The goal of the 30-minute city aligns with travel time budgets and human behaviour. We know that, historically, land developers and the railway builders were keen on the idea of a feasible commute, and they were keen on this idea when they deployed tram and train networks and concomitantly subdivided large tracts into lots and built homes that were within a 30-minute commute of the central city.
Lower case ‘d’ design
Architects are famous for BIG design ideas. But cities are not amenable to big designs any more. They grow (and should grow) incrementally, not comprehensively. So instead let’s talk about what I will call “lower case ‘d’ design,” the humble design decisions about where to put bus stops relative to station entrances, and how to time traffic signals. These are small urban design decisions that don’t get sufficient attention.
There are many things that we can do that involve rethinking the details – like adding train station gates to both ends of platforms to expand catchment areas, and thus patronage. Details like stop spacing and location, practices like all-door boarding, payment before boarding, optimising timetables and frequency, may just squeeze a few seconds per stop or minutes per route out of the existing configuration, but collectively they greatly expand people’s accessibility.
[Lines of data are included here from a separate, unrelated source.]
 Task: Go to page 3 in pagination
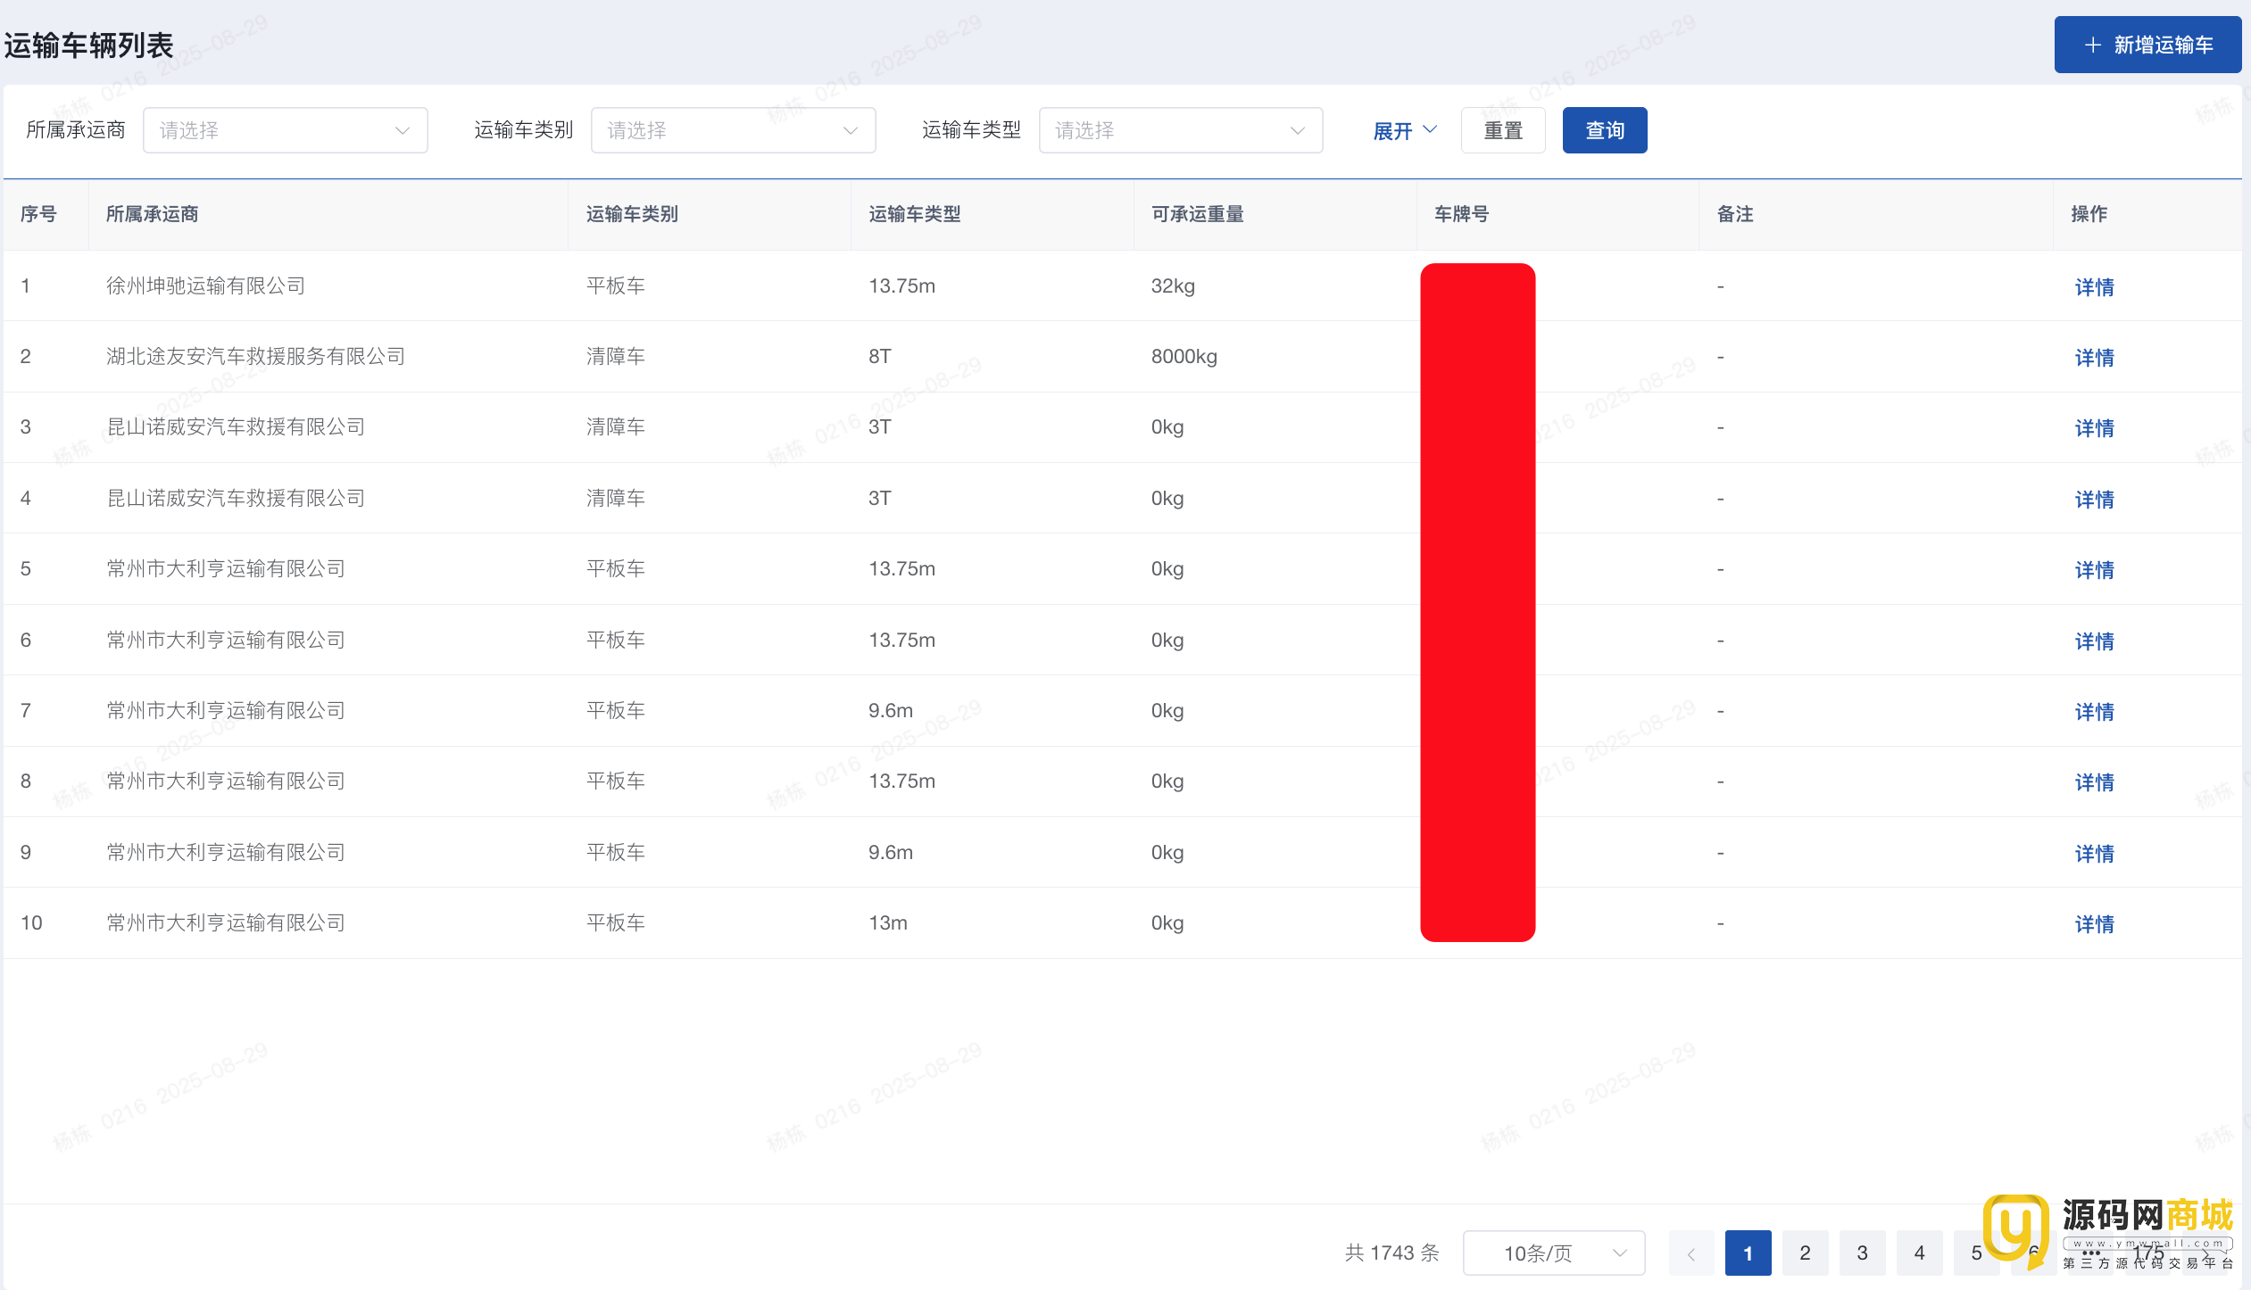coord(1861,1253)
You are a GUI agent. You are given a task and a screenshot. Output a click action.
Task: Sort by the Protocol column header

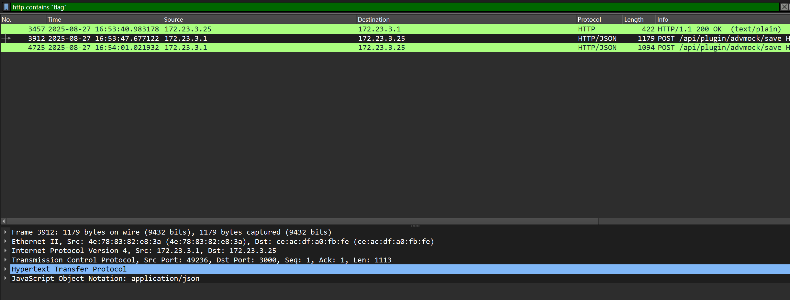pyautogui.click(x=599, y=19)
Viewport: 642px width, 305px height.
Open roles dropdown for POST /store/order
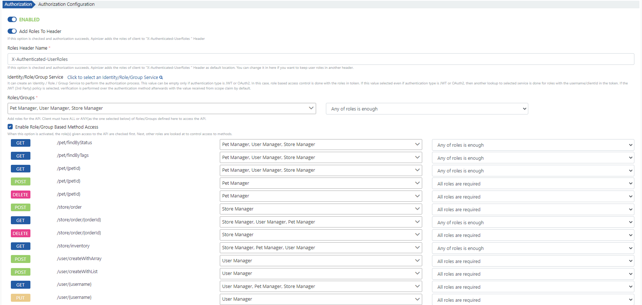click(x=320, y=209)
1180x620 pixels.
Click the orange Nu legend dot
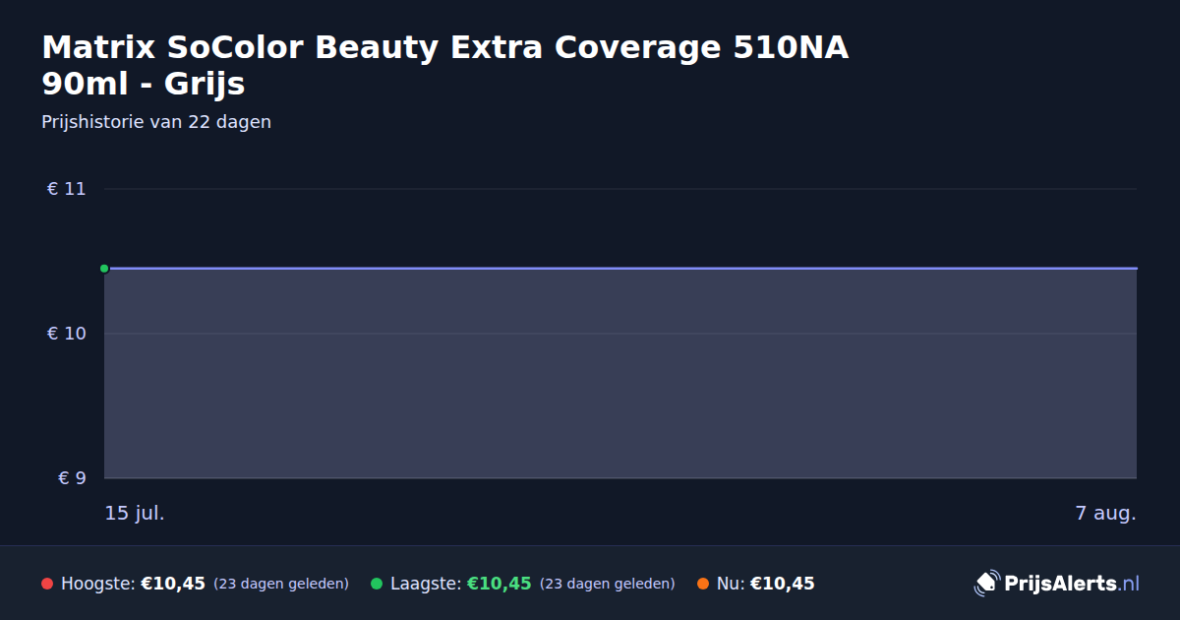click(x=703, y=584)
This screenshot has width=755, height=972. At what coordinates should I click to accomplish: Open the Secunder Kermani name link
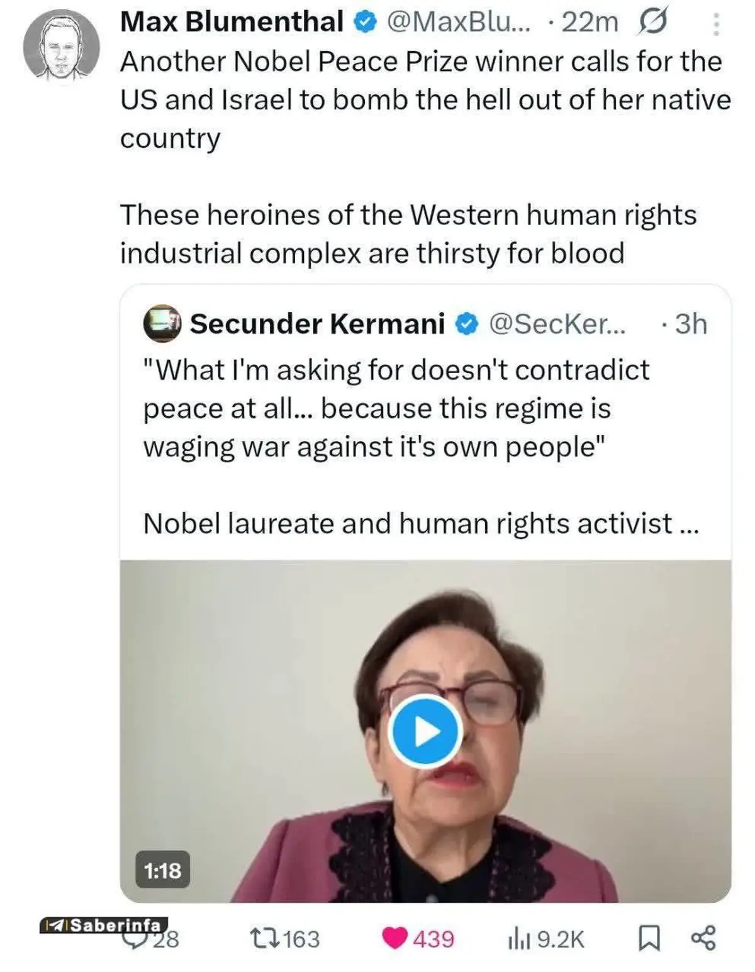317,324

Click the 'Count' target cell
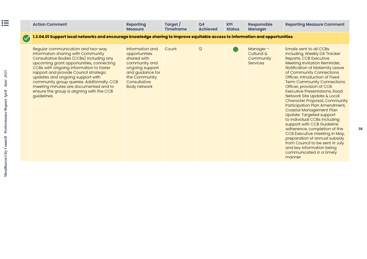pos(170,49)
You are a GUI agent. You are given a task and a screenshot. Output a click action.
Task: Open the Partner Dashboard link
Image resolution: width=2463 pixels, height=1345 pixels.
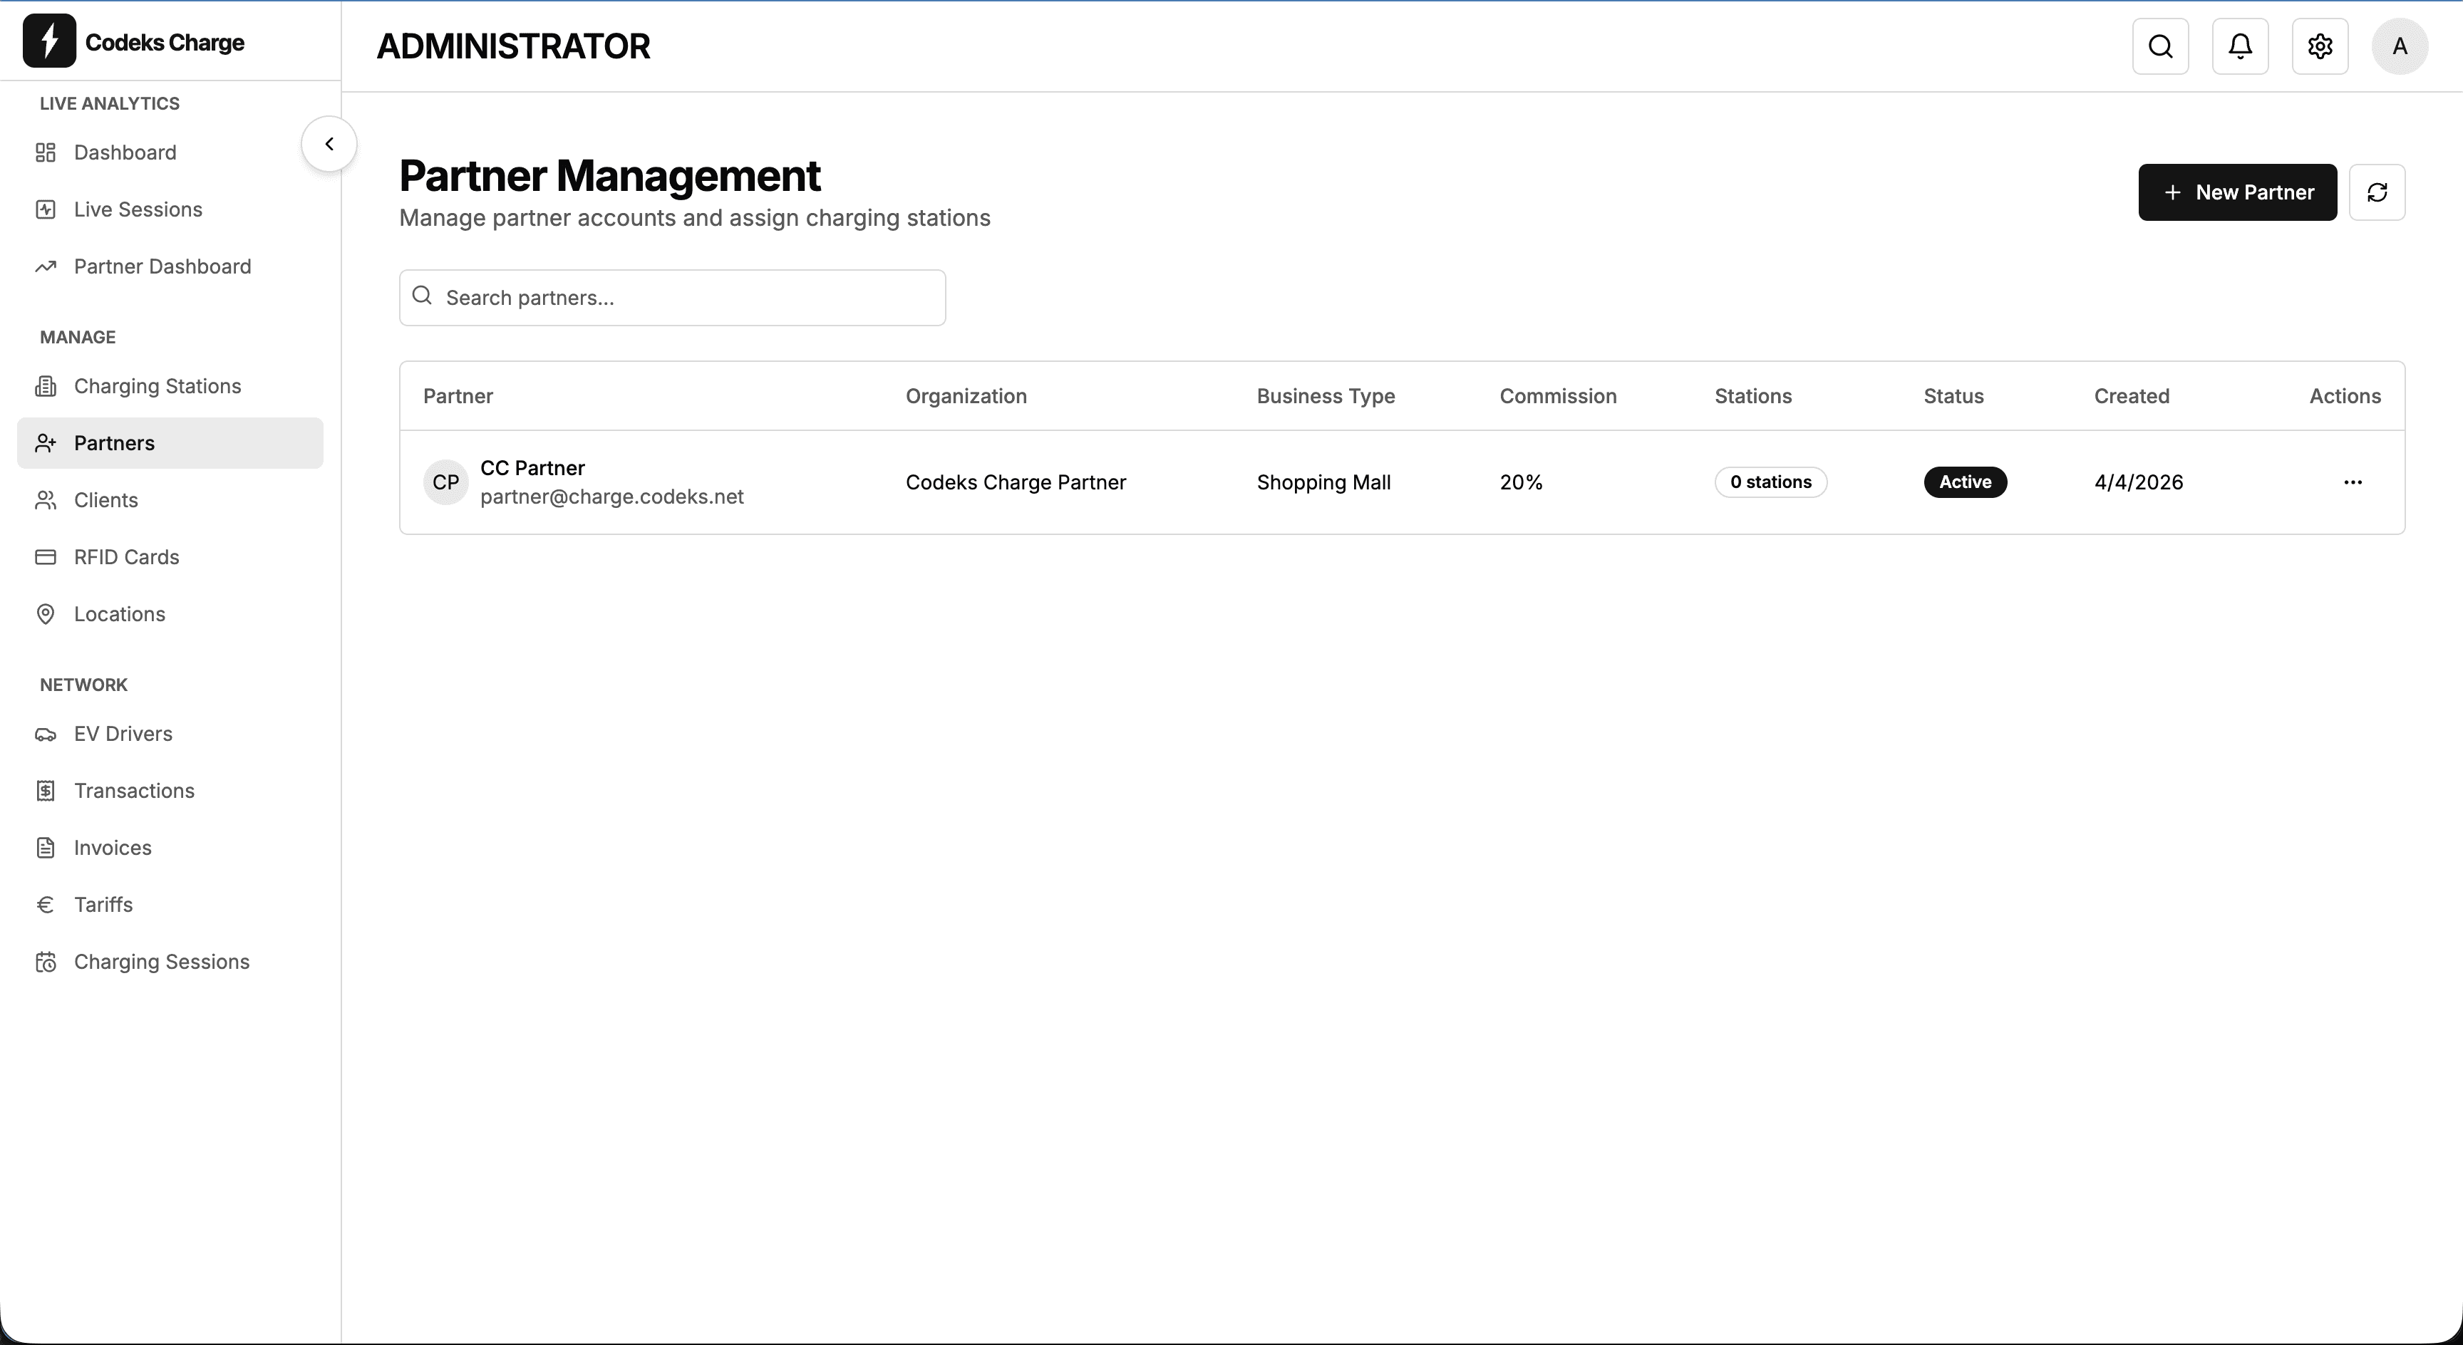(163, 266)
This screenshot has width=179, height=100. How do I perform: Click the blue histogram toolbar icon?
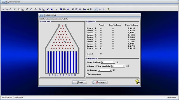tap(84, 9)
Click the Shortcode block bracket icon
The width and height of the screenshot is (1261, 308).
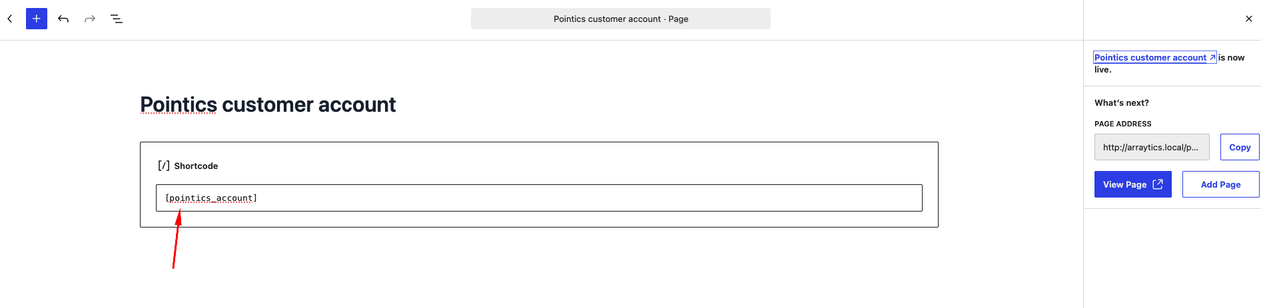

More strategically, this requires thinking about transport and land use balance. Offsetting today’s imbalance can give us growth without additional travel or commuting-related congestion. To achieve a 30-minute city, cities need to put new jobs in housing-rich areas and new housing in job-rich areas systematically as a way of growing. This contrasts with local government’s desire to focus employment in the central city, and developers who will tend to put more housing in the outer suburbs where there are many fewer jobs.
And we need to design for the cities we want, not ‘predict and provide’ for the city we forecast. Our future cities cannot be delivered by the same disciplinary thinking that created the cities we have.
Levinson joined the School of Civil Engineering at the University of Sydney in 2017 as Foundation Professor in Transport Engineering. He conducts research on accessibility, transport economics, transport network evolution, and transport and land use interaction.